[The task]: The required output is the line with "Toggle the Mute Microphone/Binds checkbox" and each line that follows it to the end of the entries below, copied exactly and with nothing added.
Top of Dataset entries
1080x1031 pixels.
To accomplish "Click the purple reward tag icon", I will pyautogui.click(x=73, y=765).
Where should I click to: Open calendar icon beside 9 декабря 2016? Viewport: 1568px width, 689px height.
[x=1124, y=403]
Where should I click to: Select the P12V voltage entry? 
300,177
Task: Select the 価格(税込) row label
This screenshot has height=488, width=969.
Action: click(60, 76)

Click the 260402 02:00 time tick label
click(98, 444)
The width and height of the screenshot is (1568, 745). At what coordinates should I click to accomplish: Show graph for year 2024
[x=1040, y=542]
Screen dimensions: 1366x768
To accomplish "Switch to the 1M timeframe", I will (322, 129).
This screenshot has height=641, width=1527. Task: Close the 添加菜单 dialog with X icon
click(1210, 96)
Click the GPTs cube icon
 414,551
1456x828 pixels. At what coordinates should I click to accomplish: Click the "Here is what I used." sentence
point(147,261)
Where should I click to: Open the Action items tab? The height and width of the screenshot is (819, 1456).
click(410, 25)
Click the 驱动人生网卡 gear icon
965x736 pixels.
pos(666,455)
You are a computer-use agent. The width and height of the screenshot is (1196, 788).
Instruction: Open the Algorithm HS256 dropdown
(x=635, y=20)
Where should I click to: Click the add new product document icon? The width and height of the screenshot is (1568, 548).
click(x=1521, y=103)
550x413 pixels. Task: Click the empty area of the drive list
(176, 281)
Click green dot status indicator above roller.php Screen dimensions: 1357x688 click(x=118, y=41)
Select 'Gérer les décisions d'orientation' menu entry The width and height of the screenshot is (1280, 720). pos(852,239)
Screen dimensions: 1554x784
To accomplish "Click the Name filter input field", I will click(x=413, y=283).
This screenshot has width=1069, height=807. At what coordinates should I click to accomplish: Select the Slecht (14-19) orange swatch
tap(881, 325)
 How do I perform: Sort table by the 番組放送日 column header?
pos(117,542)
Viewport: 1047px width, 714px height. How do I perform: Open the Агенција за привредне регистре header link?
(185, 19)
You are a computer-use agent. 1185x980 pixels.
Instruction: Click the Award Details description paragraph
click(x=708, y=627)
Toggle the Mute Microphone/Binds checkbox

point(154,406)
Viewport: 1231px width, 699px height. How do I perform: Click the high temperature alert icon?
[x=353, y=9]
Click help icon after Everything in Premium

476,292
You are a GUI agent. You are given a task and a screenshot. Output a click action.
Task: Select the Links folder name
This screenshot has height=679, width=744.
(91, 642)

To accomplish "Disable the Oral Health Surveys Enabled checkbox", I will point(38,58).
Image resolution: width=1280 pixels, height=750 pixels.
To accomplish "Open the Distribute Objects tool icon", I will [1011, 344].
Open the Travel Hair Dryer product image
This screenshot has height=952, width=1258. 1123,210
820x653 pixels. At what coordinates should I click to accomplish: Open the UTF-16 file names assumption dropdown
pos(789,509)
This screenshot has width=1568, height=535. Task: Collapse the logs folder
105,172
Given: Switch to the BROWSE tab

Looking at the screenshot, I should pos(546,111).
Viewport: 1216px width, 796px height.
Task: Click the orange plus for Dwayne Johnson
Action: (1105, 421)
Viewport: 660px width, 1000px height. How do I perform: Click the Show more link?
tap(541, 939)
Bottom of Dataset entries
[Response to the task]:
Toggle the Mute Microphone/Binds checkbox

point(154,406)
Viewport: 1231px width, 699px height. How do I perform: Click the high temperature alert icon?
[x=353, y=9]
Click help icon after Everything in Premium

476,292
You are a GUI agent. You are given a task and a screenshot. Output a click action.
Task: Select the Links folder name
This screenshot has height=679, width=744.
(91, 642)

To accomplish "Disable the Oral Health Surveys Enabled checkbox", I will point(38,58).
Image resolution: width=1280 pixels, height=750 pixels.
To accomplish "Open the Distribute Objects tool icon", I will [1011, 344].
Open the Travel Hair Dryer product image
This screenshot has height=952, width=1258. 1123,210
820x653 pixels. At what coordinates should I click to accomplish: Open the UTF-16 file names assumption dropdown
pos(789,509)
This screenshot has width=1568, height=535. Task: Collapse the logs folder
105,172
Given: Switch to the BROWSE tab

Looking at the screenshot, I should pos(546,111).
Viewport: 1216px width, 796px height.
Task: Click the orange plus for Dwayne Johnson
Action: (1105, 421)
Viewport: 660px width, 1000px height. How do I perform: Click the Show more link?
tap(541, 939)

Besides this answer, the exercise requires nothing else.